« Je suis fiché », la campagne réponse à Mr Ménard

« L’idée de cette campagne est de dénoncer l’action du maire de Béziers, soit. Mais il me parait évident qu’elle entre en echo direct avec la loi qui vient d’être adoptée sur le renseignement. Se rebeller contre l’un c’est justement se rebeller contre l’autre ! Les deux indignations sont complètement liées. Pour répondre à ceux qui pensent que « ce n’est rien » cette affaire de fichage d’enfants. Dans le contexte dans lequel nous sommes, avec ces lois liberticides qui passent et qui permettent la surveillance de masse sans aucun contre pouvoir possible. Nous voyons tous vers quoi nous allons. Personne ne pourra dire qu’il ne savait pas. » Nadia Daam http://www.slate.fr/story/101249/je-m-appelle-nadia-et-je-ne-suis-pas-musulmane

« Depuis deux jours les réseaux sociaux m’interpellent à la suite des propos du Maire de Béziers, notant notre homonymie et mon prénom, qui pourrait me valoir un « fichage en règle »! Je suis fière de mon nom de famille et désolée qu’il m’associe à Robert Ménard avec qui je ne peux définitivement partager rien d’autre. Je suis également très fière de mon prénom qui fait écho aux années passées au Maroc par mes grands-parents, à Meknes, puis à Rabat.

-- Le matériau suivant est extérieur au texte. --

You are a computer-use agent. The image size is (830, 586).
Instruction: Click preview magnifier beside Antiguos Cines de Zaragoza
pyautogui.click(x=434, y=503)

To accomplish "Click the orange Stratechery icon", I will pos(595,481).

Je laisse à Robert Ménard son dangereux processus de « comptage ». Je lui propose tout de même pour ma part de me « compter » dans une catégorie qui s’applique à moi et à des millions de citoyennes et de citoyens. « Femme libre, amoureuse de son pays, de sa diversité ethnique et religieuse, et fière de toutes ses racines, sans exeption »« . Malika Ménard, ex-miss France.

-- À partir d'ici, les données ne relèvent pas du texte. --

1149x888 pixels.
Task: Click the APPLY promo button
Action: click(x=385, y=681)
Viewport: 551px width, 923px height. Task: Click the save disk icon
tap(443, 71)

« Je suis issu d’une famille chrétienne maronite du Liban par mon père, française de ma mère et je suis né en France. J’ai cette double culture et je me permets en plus le luxe d’être athée. Le prénom Jihad, au Liban, est majoritairement porté par la communauté chrétienne, qui représente près de 40% de la population du pays. C’est un prénom très courant, presque comme Stéphane ou Julien en France. Et ça ne choque personne. » Jihad Alachkar, aide-soignant, 36 ans.